Escándalo: el fraude policial que incomoda a la cúpula de la fuerza

La Policía de Entre Ríos atraviesa uno de sus momentos más delicados en materia institucional. En las últimas horas, cinco efectivos fueron pasados a disponibilidad preventiva como consecuencia de una investigación interna por el cobro indebido de servicios adicionales. El caso fue expuesto por una integrante del área de Asuntos Internos, cuya denuncia encendió alarmas que derivaron en un sumario administrativo que incomoda, y mucho, a la cúpula de la fuerza.
Lo que parecía una irregularidad puntual pronto fue revelando una estructura más compleja. Entre las anomalías detectadas, se registraron agentes que figuraban prestando seguridad para transporte blindado sin contar con el armamento reglamentario, una negligencia grave en materia operativa y legal. Esta situación, sumada a otras inconsistencias, motivó una auditoría interna que resolvió la separación preventiva de los agentes implicados.
Uno de los casos más insólitos involucra a una mujer policía que, en paralelo, figuraba cumpliendo funciones administrativas dentro de la institución y prestando servicios de seguridad externa para una empresa de caudales. Esta “doble presencia” en los registros oficiales dejó al descubierto una posible maniobra sistemática de fraude en la carga y liquidación de horas adicionales, alterando gravemente los controles internos.
Otra irregularidad recurrente fue la asignación de turnos de 24 horas continuas, esquema que en algunos casos se repetía durante varios días consecutivos. La investigación determinó que los pagos recibidos de forma irregular podrían oscilar entre uno y dos millones de pesos por cada efectivo, un monto que cuestiona no solo el control administrativo, sino también el uso ético de recursos públicos.
Desde la conducción de la fuerza, fuentes internas revelan que el jefe de Policía de Entre Ríos ordenó “llegar hasta las últimas consecuencias”, aunque los detalles del avance de la investigación se mantienen en reserva. No se descarta que en los próximos días surjan más implicados, lo que podría ampliar el alcance del escándalo a otros sectores de la institución.

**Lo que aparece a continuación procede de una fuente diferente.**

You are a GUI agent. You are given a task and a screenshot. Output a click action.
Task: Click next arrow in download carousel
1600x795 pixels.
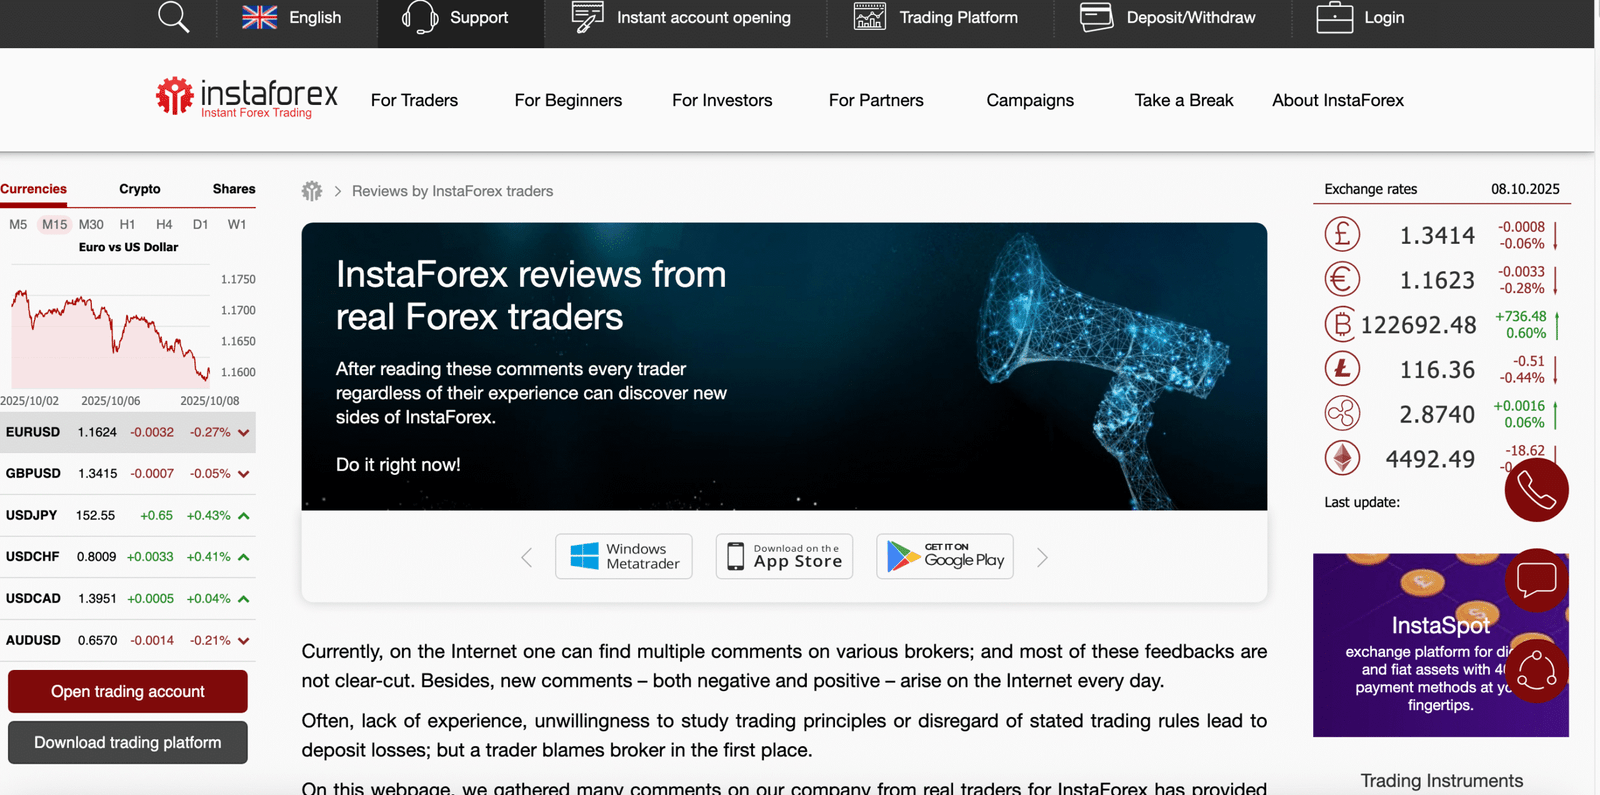1042,557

Todo esto sucede en medio de un contexto provincial marcado por el creciente escrutinio ciudadano sobre la transparencia en el uso de fondos públicos. Mientras desde el Ministerio de Seguridad aún no se ha emitido un comunicado oficial, se espera que las medidas disciplinarias se intensifiquen conforme avance el sumario.

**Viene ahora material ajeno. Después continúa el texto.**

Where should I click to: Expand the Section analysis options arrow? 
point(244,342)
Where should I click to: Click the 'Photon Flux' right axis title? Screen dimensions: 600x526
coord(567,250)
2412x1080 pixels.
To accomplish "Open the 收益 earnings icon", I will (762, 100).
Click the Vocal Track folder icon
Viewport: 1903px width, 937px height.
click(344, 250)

Este nuevo episodio suma tensión a una fuerza que ya viene golpeada por denuncias previas, sobrecarga operativa y un creciente reclamo por mejores condiciones laborales. Y deja en evidencia una verdad incómoda: cuando la corrupción se filtra por los pasillos de la seguridad pública, lo que está en juego no es solo dinero, sino la confianza misma de la sociedad en quienes deben cuidarla.